• ACTIVITY A: Rewrite the passage on Kennedy and vaccine policy from "There is a question" to "normal political lens.", putting "pertussis" in place of "whooping cough".
• ACTIVITY B: Extend the passage on Kennedy and vaccine policy, picking up after its final sentence.

There is a question that stops most people when they look at the measles outbreaks, the whooping cough deaths, the hollowed out research institutions and the children who will go unvaccinated this fall because their parents received confusing guidance from the federal government. The question is simple and almost impossible to answer through a normal political lens.

How does he look at this and not stop?

It is the right question. And if you are looking for the answer in conventional political motivation — ambition, corruption, cynicism — you will not find it, or at least not find enough of it to explain what we are watching. Kennedy is not profiting directly from dismantling vaccine policy. He is not, by any reasonable measure, doing this for personal financial gain. He genuinely believes, as far as anyone can tell, that he is helping.

That is what makes him so dangerous.

To understand what is actually happening you have to set aside the political framework entirely and pick up a different one. Those who have spent careers working in mental health and addiction treatment will recognize the pattern immediately, not because Kennedy is simply an addict — recovery is real and people rebuild their lives completely — but because there is a specific kind of cognitive reorientation that prolonged substance use can produce in certain people, particularly those who were already wired toward intensity, pattern recognition, and distrust of authority. It does not announce itself. It does not look like impairment from the outside. It looks, in fact, like conviction.

Here is how it works. The brain’s threat assessment system, disrupted by years of substance use, can become permanently recalibrated. Not broken exactly — still functional, still capable of sophisticated reasoning — but reset to a baseline of suspicion that a normal risk environment cannot satisfy. Everything gets filtered through a framework that asks not “what does the evidence show” but “who benefits from me believing the evidence.” Once that filter is in place it is essentially self-sealing. Contradicting evidence doesn’t weaken the belief — it strengthens it, because contradiction becomes proof that the threat is real enough to require active suppression.

Kennedy wrote in a 2021 book that he rejected germ theory — one of the foundational principles of modern medicine, established over 150 years ago — in favor of miasma theory, the pre-scientific idea that disease arises from environmental corruption rather than specific pathogens. This is not a fringe position he stumbled into. He argued for it at length, in print, under his own name. And yet he continues to insist he is following the science. From inside that framework, he is. The science he trusts is the science that confirms what his recalibrated threat assessment already told him was true. Everything else is captured, corrupted, or bought.

This is not unique to Kennedy and it is not unique to addiction. It is a well-documented feature of how human cognition responds to prolonged trauma, chronic stress, and certain kinds of neurological disruption. What is unusual is the scale at which we are now watching it operate. Most people who develop this kind of framework do so in private, or in communities of like-minded believers, where the consequences are limited. Kennedy developed it in public, refined it over decades, built a following around it, and then traded that following for the most powerful public health position in the world.

• PROVIDED DATA:
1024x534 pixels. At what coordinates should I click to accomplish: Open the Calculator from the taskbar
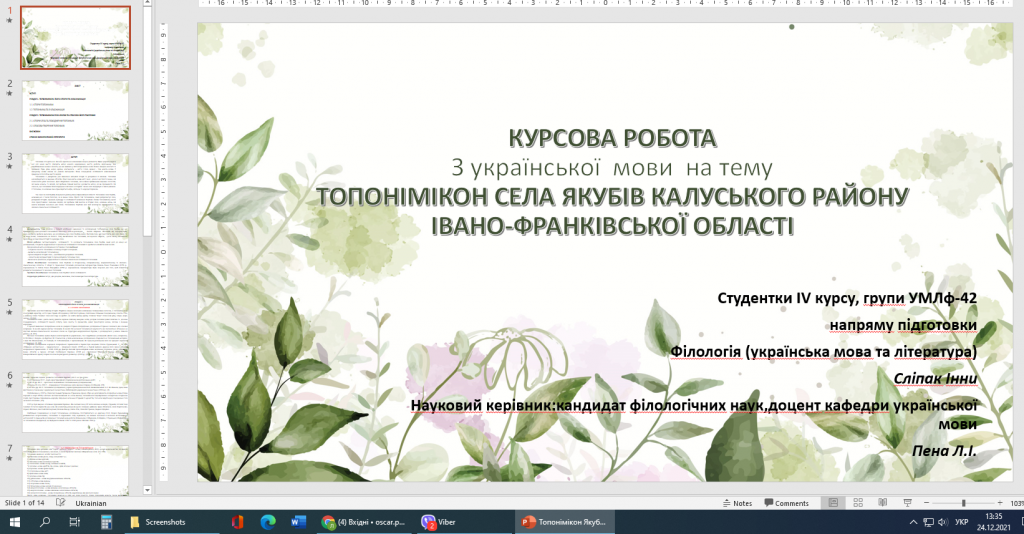click(x=105, y=522)
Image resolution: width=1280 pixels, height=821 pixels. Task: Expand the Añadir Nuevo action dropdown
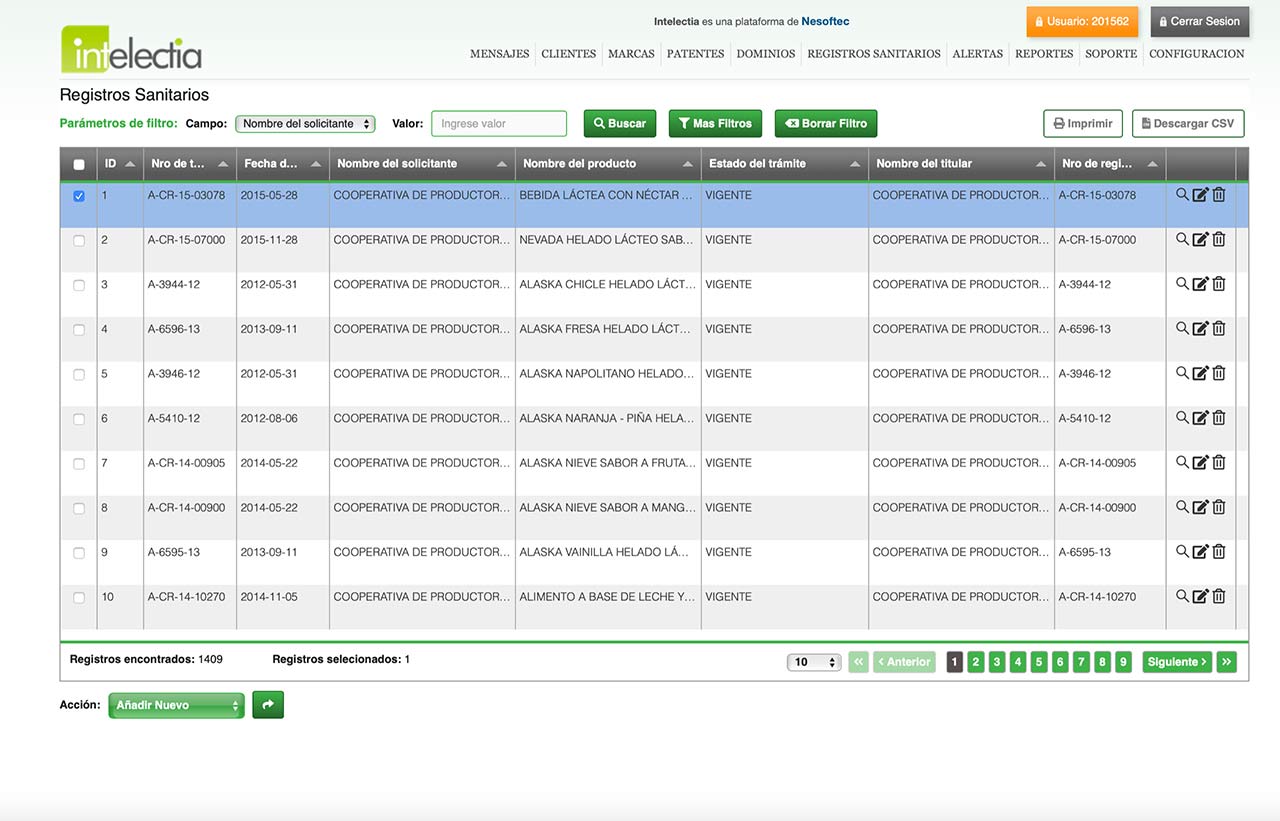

• EXERCISE RESULT A:
There is a question that stops most people when they look at the measles outbreaks, the pertussis deaths, the hollowed out research institutions and the children who will go unvaccinated this fall because their parents received confusing guidance from the federal government. The question is simple and almost impossible to answer through a normal political lens.

• EXERCISE RESULT B:
The cruelest irony is that his instincts were not entirely wrong at the start. Corporate influence on research is real. The pharmaceutical industry has a documented history of suppressing inconvenient findings. Public health institutions did make serious errors during the pandemic that damaged trust. Kennedy’s original antenna was picking up genuine signals. But a broken compass that points slightly wrong will take you further and further from your destination the longer you follow it. By the time you are rejecting germ theory and redesigning the childhood vaccine schedule based on a country that provides universal free healthcare and has a population smaller than Texas, you are not where you started. You are somewhere that looks nothing like the riverbanks you once protected.

And the children getting measles in South Carolina cannot tell the difference between a broken compass and a working one. They just get sick.

What makes this particularly resistant to the normal corrective mechanisms of democratic accountability is that Kennedy speaks the language of his critics fluently. He knows what evidence-based medicine sounds like. He knows how to invoke transparency and scientific rigor and institutional accountability. He uses that language not to engage with the evidence but to reframe his rejection of it as a higher form of engagement. This is not stupidity. It is something more difficult to counter than stupidity, because you cannot simply show him the data. The data is part of the system he has already decided cannot be trusted.

Which brings us to the only thing that has ever worked against this kind of entrenchment — not argument, not outrage, not the correct facts delivered with sufficient force. What works is structure. Rules. Institutions with enough independence and enough legal authority to say no regardless of what any individual believes. Courts. Professional bodies. State governments. The accumulated weight of democratic process applied with enough consistency that no single broken compass can redirect the whole ship.

Those structures exist. They are fighting back. And that is where we are going next.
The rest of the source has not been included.